Objects and Dtypes

An object is one N-dimensional tensor inside a message. A message can carry multiple objects. In v2, each object is fully described by a single struct:

A DataObjectDescriptor carrying tensor metadata, encoding pipeline, and integrity hash – all in one place
The actual binary payload within the object’s frame

There is no separate “payload descriptor” array. The descriptor travels with the data inside the same frame.

DataObjectDescriptor

#![allow(unused)]
fn main() {
DataObjectDescriptor {
    // ── Tensor metadata ──
    obj_type: "ntensor",           // always "ntensor" for now
    ndim: 2,                       // number of dimensions
    shape: vec![100, 200],         // size of each dimension
    strides: vec![200, 1],         // elements to skip per dimension step
    dtype: Dtype::Float32,         // element type

    // ── Encoding pipeline ──
    byte_order: ByteOrder::Big,    // big or little endian
    encoding: "simple_packing",    // or "none"
    filter: "shuffle",             // or "none"
    compression: "szip",           // or "none", "zstd", "lz4", etc.

    // ── Optional NaN / Inf bitmask companion ──
    masks: None,                   // or Some(MasksMetadata { .. })

    // ── Flexible parameters (encoding only) ──
    params: BTreeMap::from([       // BTreeMap<String, ciborium::Value>
        ("sp_reference_value".into(), ciborium::Value::Float(230.5)),
        ("sp_bits_per_value".into(), ciborium::Value::Integer(16.into())),
    ]),
}
}

In v3 the per-object integrity hash lives in an inline 8-byte slot in the frame footer, not on the descriptor. The slot is populated when the message’s HASHES_PRESENT preamble flag is set (the default).

The params map is flattened into the CBOR alongside the fixed fields, so the on-wire CBOR is a single flat map. This keeps things simple for decoders – no nested “encoding” or “tensor” sub-objects to navigate.

Each data object has its own descriptor, so different objects in the same message can use different encodings, byte orders, and hash algorithms.

Strides

Strides tell you how to navigate the memory layout. For a C-contiguous (row-major) array of shape [100, 200]:

Advancing along axis 0 (rows) skips 200 elements
Advancing along axis 1 (columns) skips 1 element

So strides = [200, 1]. For a Fortran-contiguous (column-major) array the strides would be reversed: [1, 100].

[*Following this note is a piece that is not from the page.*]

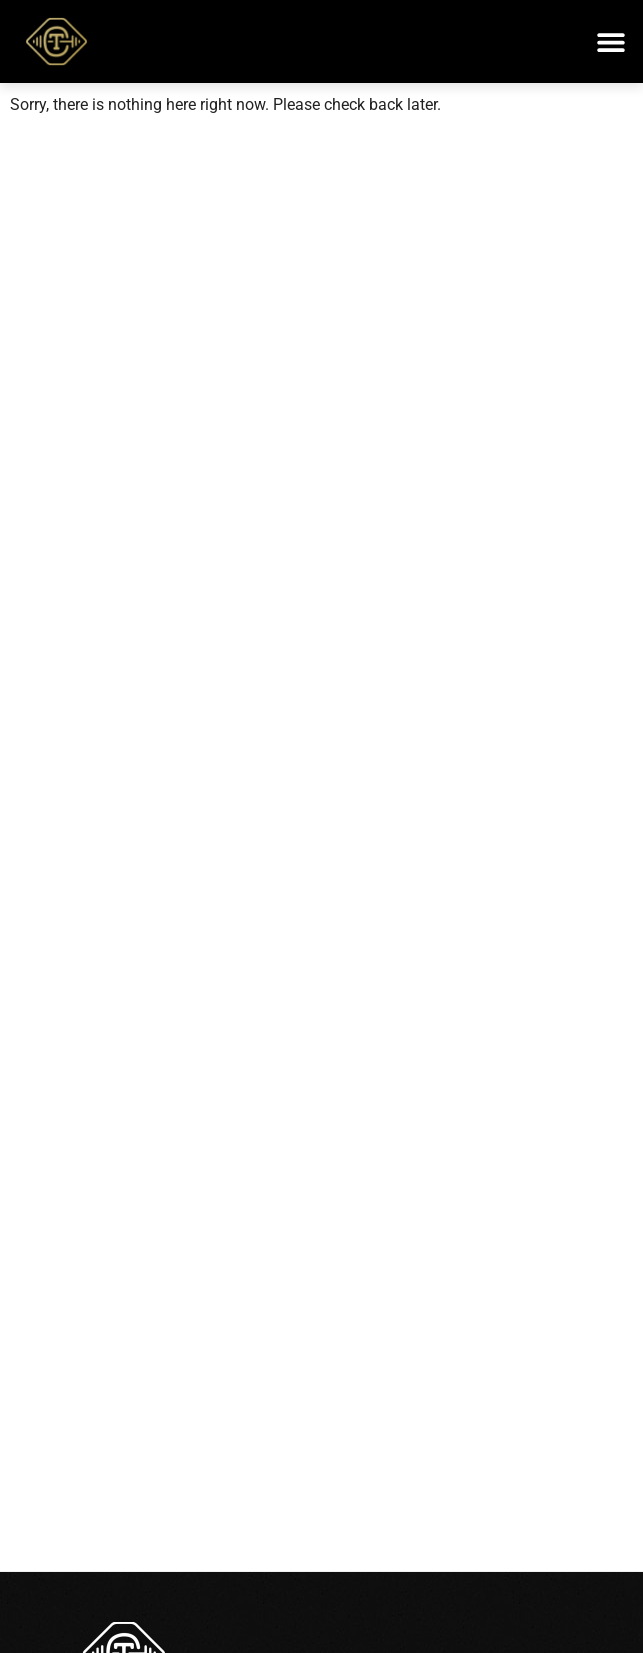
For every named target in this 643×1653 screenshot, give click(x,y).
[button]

To compute C-contiguous strides from shape:

#![allow(unused)]
fn main() {
fn compute_strides(shape: &[u64]) -> Vec<u64> {
    let mut strides = vec![1u64; shape.len()];
    for i in (0..shape.len() - 1).rev() {
        strides[i] = strides[i + 1] * shape[i + 1];
    }
    strides
}
// shape [100, 200] → strides [200, 1]
// shape [4, 5, 6]  → strides [30, 6, 1]
}

Supported Data Types

Name	Size	Description
`float16`	2 bytes	IEEE 754 half-precision float
`bfloat16`	2 bytes	Brain float (truncated float32)
`float32`	4 bytes	IEEE 754 single-precision float
`float64`	8 bytes	IEEE 754 double-precision float
`complex64`	8 bytes	Two float32 (real + imag)
`complex128`	16 bytes	Two float64 (real + imag)
`int8`	1 byte	Signed integer
`int16`	2 bytes	Signed integer
`int32`	4 bytes	Signed integer
`int64`	8 bytes	Signed integer
`uint8`	1 byte	Unsigned integer
`uint16`	2 bytes	Unsigned integer
`uint32`	4 bytes	Unsigned integer
`uint64`	8 bytes	Unsigned integer
`bitmask`	< 1 byte	Packed bits (sub-byte; size depends on element count)

Edge case: bitmask returns 0 from byte_width(). Callers that need the actual byte count must compute it from the element count: (num_elements + 7) / 8.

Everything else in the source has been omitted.